(DATA ROWS):
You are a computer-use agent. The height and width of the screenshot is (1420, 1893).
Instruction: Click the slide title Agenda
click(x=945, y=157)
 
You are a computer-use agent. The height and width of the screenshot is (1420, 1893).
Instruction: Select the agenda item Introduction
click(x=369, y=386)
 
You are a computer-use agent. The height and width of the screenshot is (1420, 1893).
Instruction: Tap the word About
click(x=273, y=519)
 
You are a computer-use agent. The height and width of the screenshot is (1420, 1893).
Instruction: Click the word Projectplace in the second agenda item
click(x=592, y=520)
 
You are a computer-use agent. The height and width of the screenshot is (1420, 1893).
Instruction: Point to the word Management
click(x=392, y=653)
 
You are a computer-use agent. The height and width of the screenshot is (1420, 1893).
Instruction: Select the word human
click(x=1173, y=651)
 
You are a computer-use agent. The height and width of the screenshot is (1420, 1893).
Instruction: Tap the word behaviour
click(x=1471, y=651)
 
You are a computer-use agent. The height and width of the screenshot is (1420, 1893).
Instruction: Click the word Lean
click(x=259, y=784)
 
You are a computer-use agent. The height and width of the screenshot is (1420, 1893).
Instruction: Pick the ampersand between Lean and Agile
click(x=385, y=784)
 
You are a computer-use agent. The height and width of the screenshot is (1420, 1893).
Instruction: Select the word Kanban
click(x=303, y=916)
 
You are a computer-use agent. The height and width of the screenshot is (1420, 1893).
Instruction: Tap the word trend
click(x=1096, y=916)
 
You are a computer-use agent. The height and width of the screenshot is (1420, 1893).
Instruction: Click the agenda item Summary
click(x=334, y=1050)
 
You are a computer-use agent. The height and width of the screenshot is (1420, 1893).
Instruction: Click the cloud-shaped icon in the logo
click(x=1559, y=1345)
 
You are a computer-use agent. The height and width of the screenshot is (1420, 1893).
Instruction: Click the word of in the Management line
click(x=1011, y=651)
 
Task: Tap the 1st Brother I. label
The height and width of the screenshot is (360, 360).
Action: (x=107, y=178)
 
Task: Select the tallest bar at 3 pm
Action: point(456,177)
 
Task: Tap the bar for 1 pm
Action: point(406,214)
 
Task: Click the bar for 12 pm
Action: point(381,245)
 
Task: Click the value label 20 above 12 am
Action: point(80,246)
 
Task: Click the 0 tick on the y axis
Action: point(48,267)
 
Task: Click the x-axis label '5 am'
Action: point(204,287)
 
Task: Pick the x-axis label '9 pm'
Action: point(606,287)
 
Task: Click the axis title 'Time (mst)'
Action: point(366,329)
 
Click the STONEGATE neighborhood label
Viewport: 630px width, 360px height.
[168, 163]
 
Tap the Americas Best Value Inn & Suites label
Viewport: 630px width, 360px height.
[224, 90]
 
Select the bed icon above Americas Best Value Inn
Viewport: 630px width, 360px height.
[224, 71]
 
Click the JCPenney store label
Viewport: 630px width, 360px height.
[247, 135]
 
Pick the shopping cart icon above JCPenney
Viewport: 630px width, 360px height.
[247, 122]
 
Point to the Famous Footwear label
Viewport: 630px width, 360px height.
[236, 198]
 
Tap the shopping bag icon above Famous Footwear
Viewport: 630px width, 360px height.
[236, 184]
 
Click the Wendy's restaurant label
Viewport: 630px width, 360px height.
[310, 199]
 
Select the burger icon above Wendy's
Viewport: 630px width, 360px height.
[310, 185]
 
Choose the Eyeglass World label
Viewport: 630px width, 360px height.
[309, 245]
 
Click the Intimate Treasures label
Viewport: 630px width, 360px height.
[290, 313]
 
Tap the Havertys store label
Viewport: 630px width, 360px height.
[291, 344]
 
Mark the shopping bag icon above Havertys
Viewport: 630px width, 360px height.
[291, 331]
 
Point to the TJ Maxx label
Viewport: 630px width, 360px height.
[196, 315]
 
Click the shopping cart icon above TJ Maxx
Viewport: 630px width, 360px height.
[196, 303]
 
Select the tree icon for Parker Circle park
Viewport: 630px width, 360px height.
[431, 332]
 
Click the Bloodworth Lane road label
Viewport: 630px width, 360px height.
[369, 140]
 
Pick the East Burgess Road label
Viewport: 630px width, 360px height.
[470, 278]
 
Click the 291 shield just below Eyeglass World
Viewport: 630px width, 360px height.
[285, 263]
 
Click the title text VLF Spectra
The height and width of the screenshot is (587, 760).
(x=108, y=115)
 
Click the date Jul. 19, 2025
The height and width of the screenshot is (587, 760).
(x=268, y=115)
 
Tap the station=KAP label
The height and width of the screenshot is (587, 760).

(WHAT IS REQUIRED): Print the data word for word, from the very beginning up to and including the line with "click(x=369, y=386)".

(FINAL RESULT):
You are a computer-use agent. The height and width of the screenshot is (1420, 1893).
Instruction: Click the slide title Agenda
click(x=945, y=157)
 
You are a computer-use agent. The height and width of the screenshot is (1420, 1893).
Instruction: Select the agenda item Introduction
click(x=369, y=386)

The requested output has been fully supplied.